* [Parts of the exercise]:
#1 Please set down the part of the Finding the Rainbow text below word for word, starting with "Rachel: I actually" and going on through "throughout the experience.".
#2 According to the Finding the Rainbow text below, what form did Rachel first use to write down her experiences?

* [Text for analysis]:
One of the best parts of reading Finding the Rainbow by Rachel McGrath is feeling like you’re talking to an old friend. In her memoir about recurrent pregnancy loss, she shares her story with candor, humor, and truth, fully acknowledging the pain and hope that live in tension in the hearts of women who go through this kind of struggle.
In my review, I gave Rachel’s book five stars and recommend it highly (purchase links are at the bottom). Rachel kindly agreed to let me ask her some questions to find out more about her personal journey and her decision to write about it.
Tegan: What made you decide to write a book about your experiences?
Rachel: I actually didn’t start out with the intention to write a book What I do remember is writing down my experiences in the form of a journal as a way to help me through the hardest times (particularly the miscarriages). I remember sitting in bed for hours, trying not to feel sorry for myself. By writing about what had happened, it helped me find ways to look at the future differently, perhaps more optimistically and to always find a hopeful angle. I had kept it all on a Word document, and when I realised how much I had written, I started to play with the formatting and layout, thinking that perhaps if someone else read this story, it might help them feel less isolated throughout the experience.

* [Entries supplied]:
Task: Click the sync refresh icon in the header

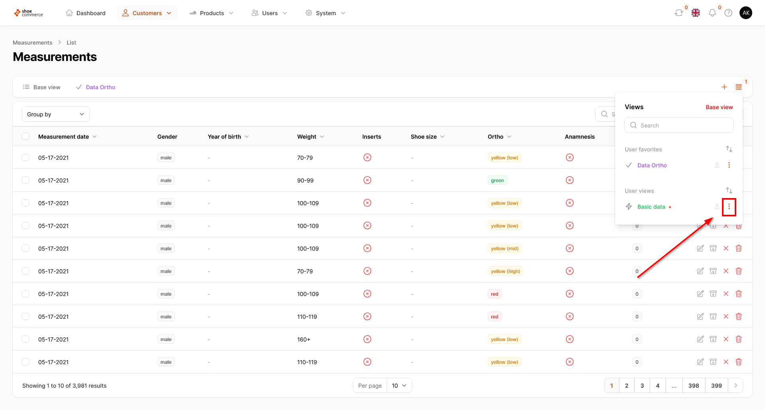Action: point(679,13)
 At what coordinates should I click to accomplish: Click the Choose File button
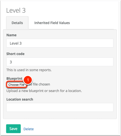pos(16,85)
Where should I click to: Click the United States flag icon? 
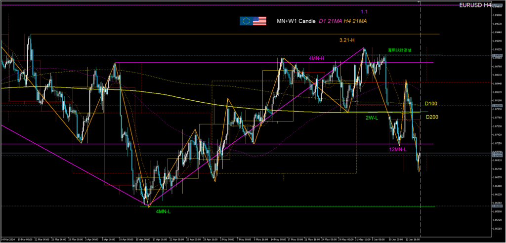click(260, 21)

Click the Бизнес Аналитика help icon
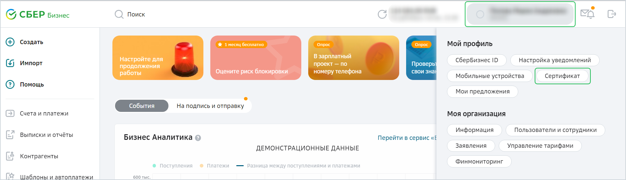pos(198,138)
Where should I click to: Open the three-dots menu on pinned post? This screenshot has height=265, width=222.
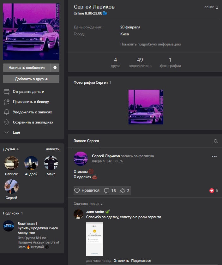click(x=214, y=156)
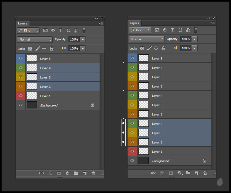Add a layer mask in right panel

click(x=171, y=173)
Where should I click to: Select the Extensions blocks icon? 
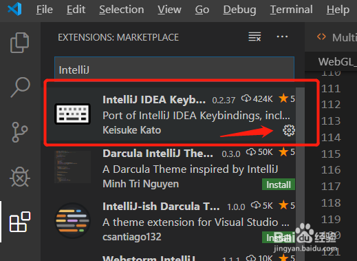click(20, 222)
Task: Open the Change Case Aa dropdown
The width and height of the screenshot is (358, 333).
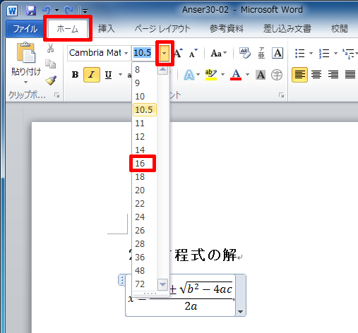Action: [x=219, y=53]
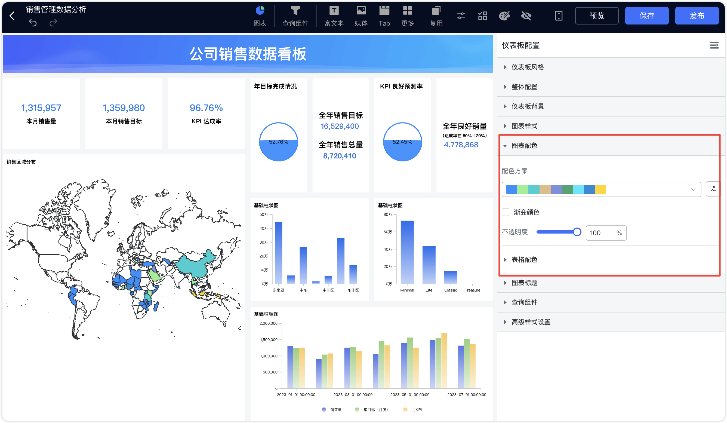Open the palette theme icon
This screenshot has height=423, width=727.
(504, 16)
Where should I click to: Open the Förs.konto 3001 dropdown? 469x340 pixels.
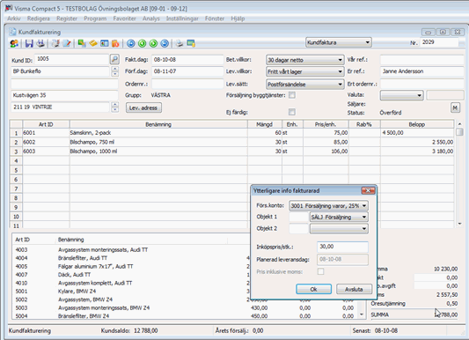tap(328, 205)
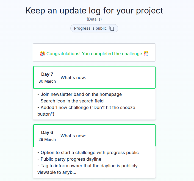Click the green left bar of Day 7 card
This screenshot has width=194, height=181.
(x=34, y=77)
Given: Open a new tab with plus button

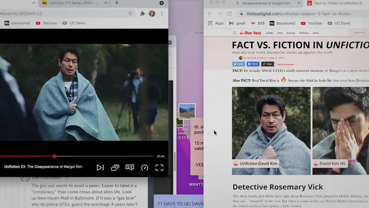Looking at the screenshot, I should 116,3.
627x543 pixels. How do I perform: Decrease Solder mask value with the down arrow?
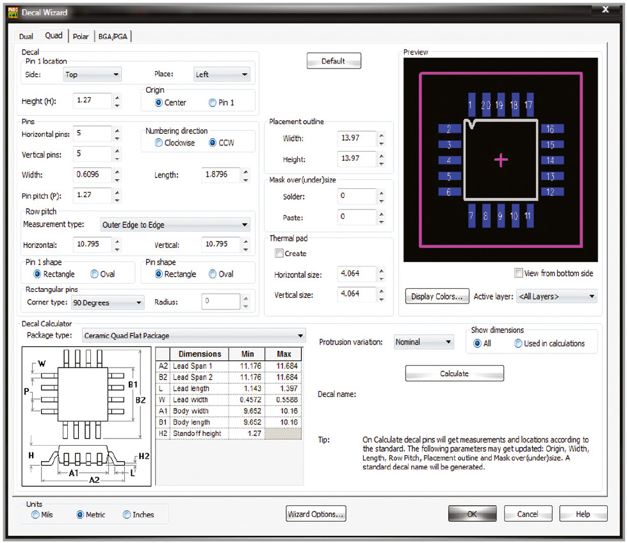tap(381, 200)
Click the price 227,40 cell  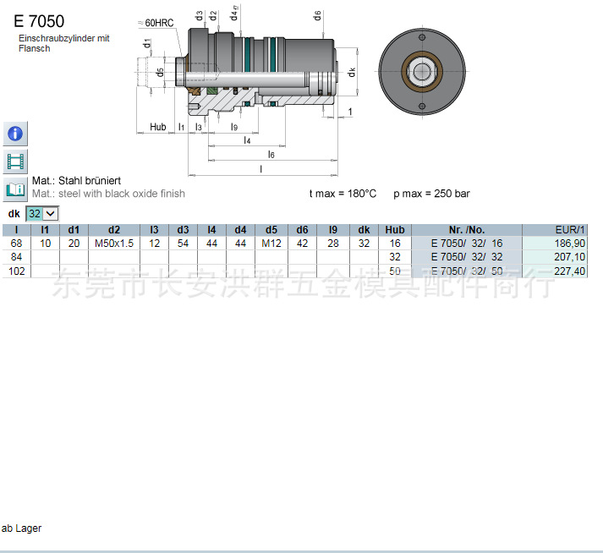tap(569, 271)
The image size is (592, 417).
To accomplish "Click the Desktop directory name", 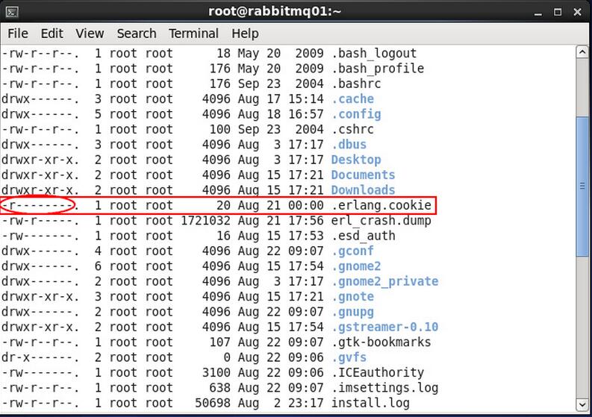I will (355, 160).
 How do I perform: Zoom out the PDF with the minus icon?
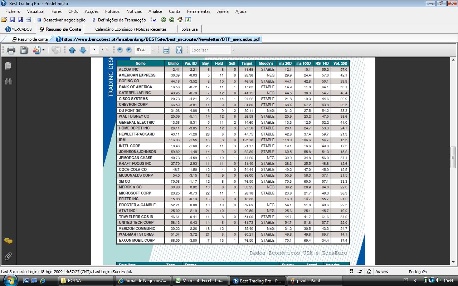[x=120, y=50]
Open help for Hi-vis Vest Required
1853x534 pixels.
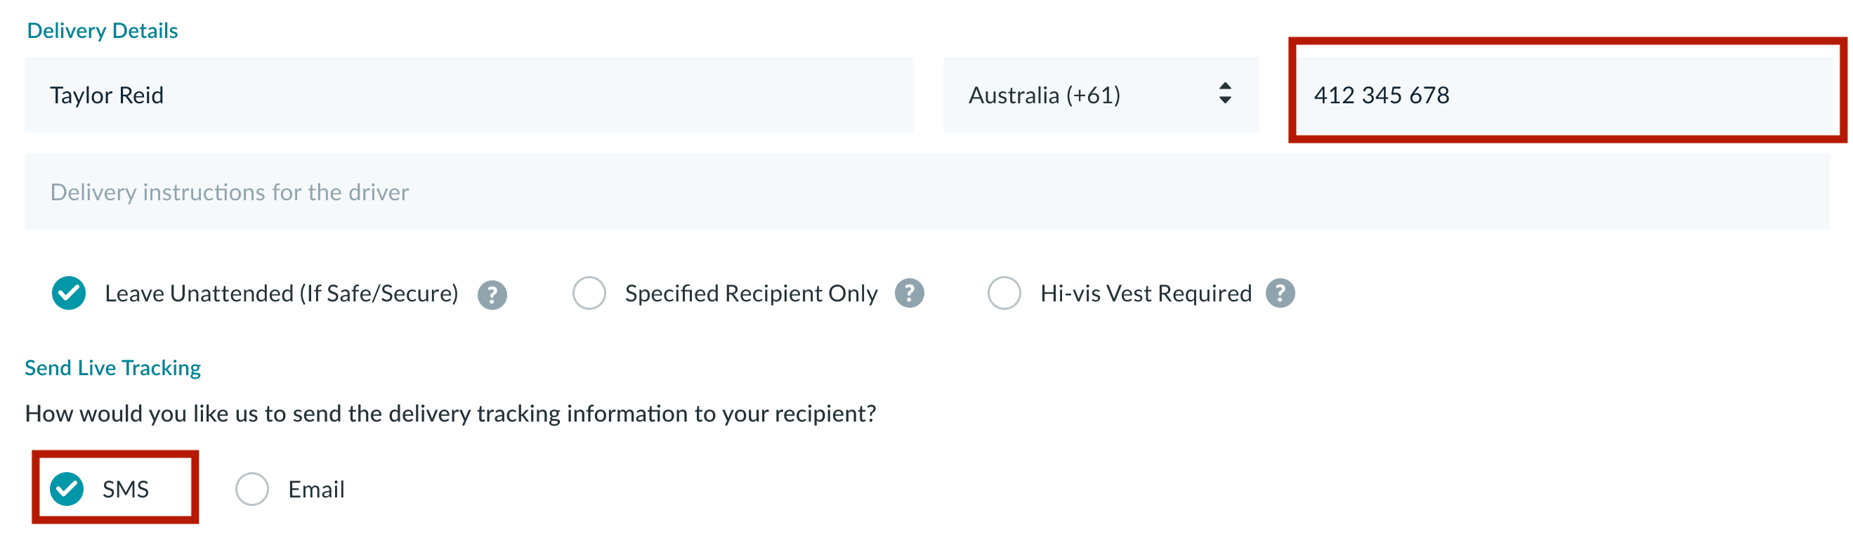pyautogui.click(x=1280, y=293)
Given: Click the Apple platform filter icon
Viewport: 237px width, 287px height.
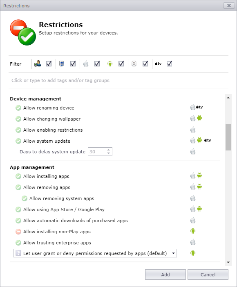Looking at the screenshot, I should 86,64.
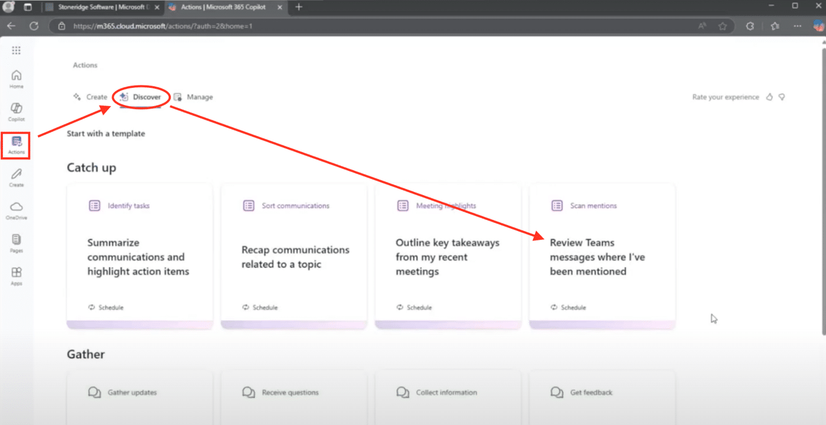The width and height of the screenshot is (826, 425).
Task: Open a new browser tab
Action: tap(299, 7)
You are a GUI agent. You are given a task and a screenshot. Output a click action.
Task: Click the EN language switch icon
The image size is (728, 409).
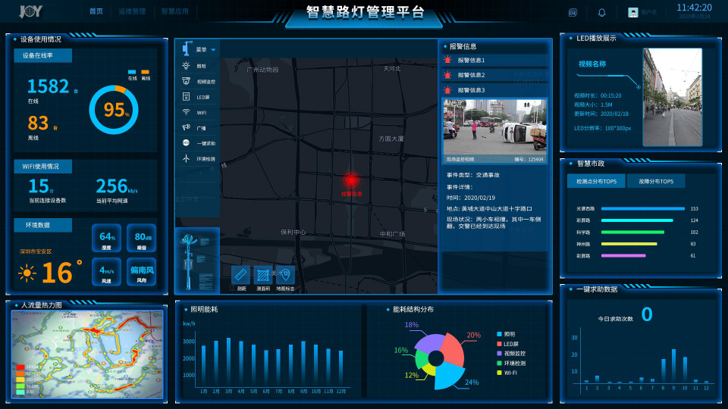[x=572, y=13]
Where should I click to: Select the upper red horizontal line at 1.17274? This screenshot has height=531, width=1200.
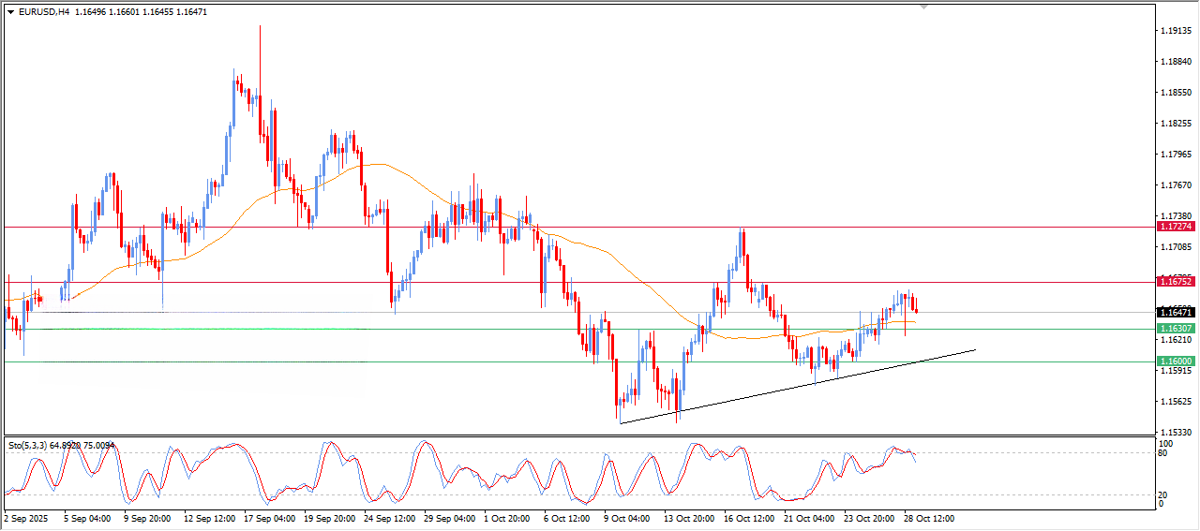[x=563, y=227]
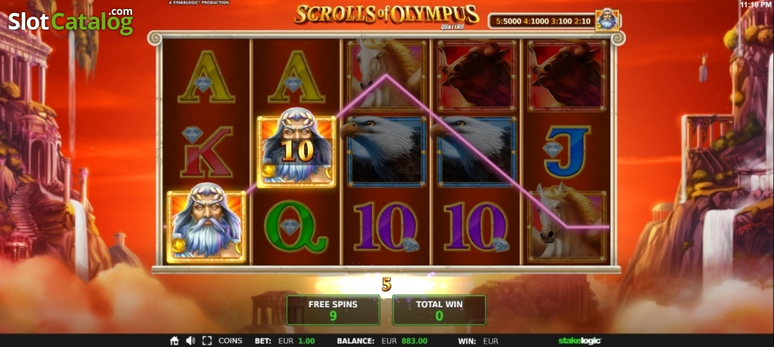Image resolution: width=774 pixels, height=347 pixels.
Task: Click the Zeus symbol on the first reel
Action: coord(206,227)
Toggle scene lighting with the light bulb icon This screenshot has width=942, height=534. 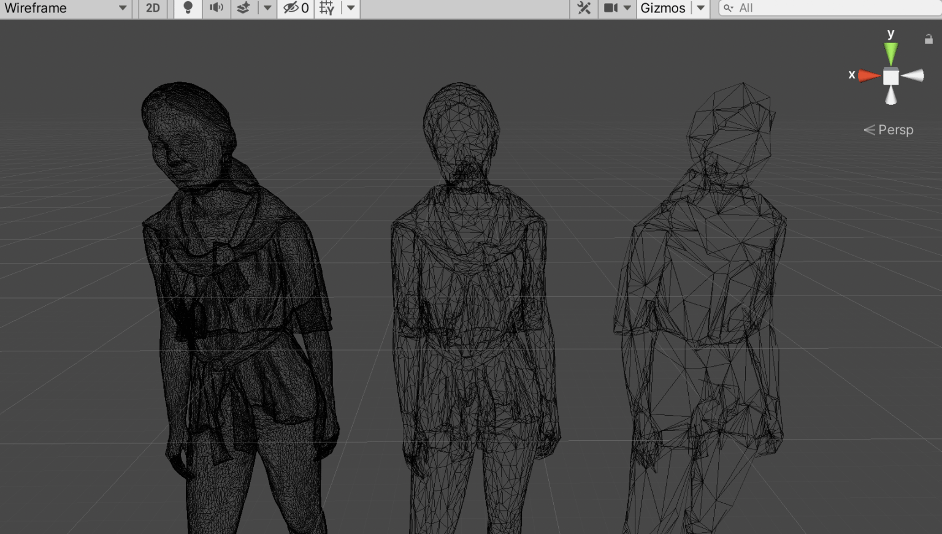tap(188, 8)
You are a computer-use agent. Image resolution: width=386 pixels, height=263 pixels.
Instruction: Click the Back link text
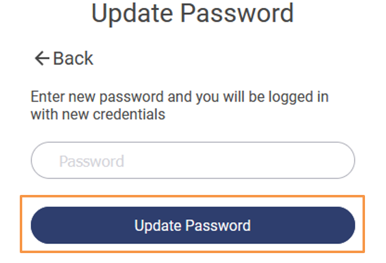point(73,59)
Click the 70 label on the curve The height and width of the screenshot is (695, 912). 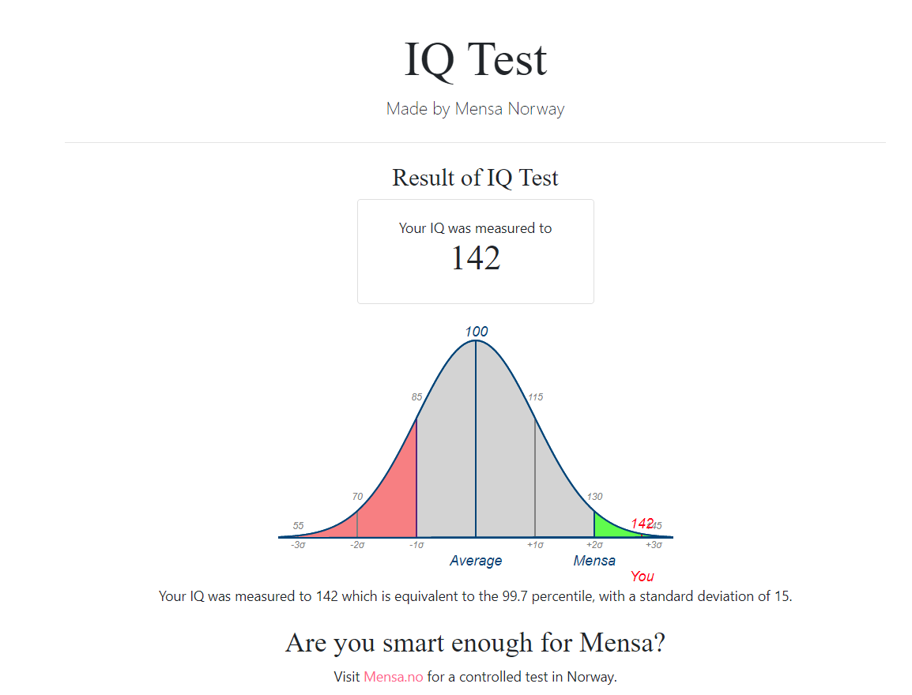point(357,497)
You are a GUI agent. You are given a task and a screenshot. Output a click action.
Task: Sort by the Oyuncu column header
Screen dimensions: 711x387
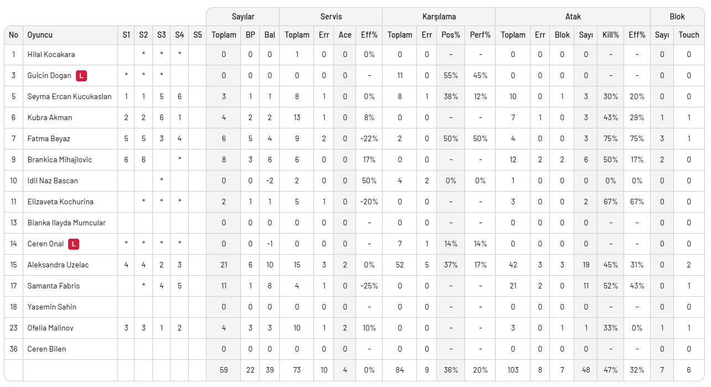point(40,35)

* [Solutions]:
#1
Rachel: I actually didn’t start out with the intention to write a book What I do remember is writing down my experiences in the form of a journal as a way to help me through the hardest times (particularly the miscarriages). I remember sitting in bed for hours, trying not to feel sorry for myself. By writing about what had happened, it helped me find ways to look at the future differently, perhaps more optimistically and to always find a hopeful angle. I had kept it all on a Word document, and when I realised how much I had written, I started to play with the formatting and layout, thinking that perhaps if someone else read this story, it might help them feel less isolated throughout the experience.

#2 A journal, which she kept on a Word document.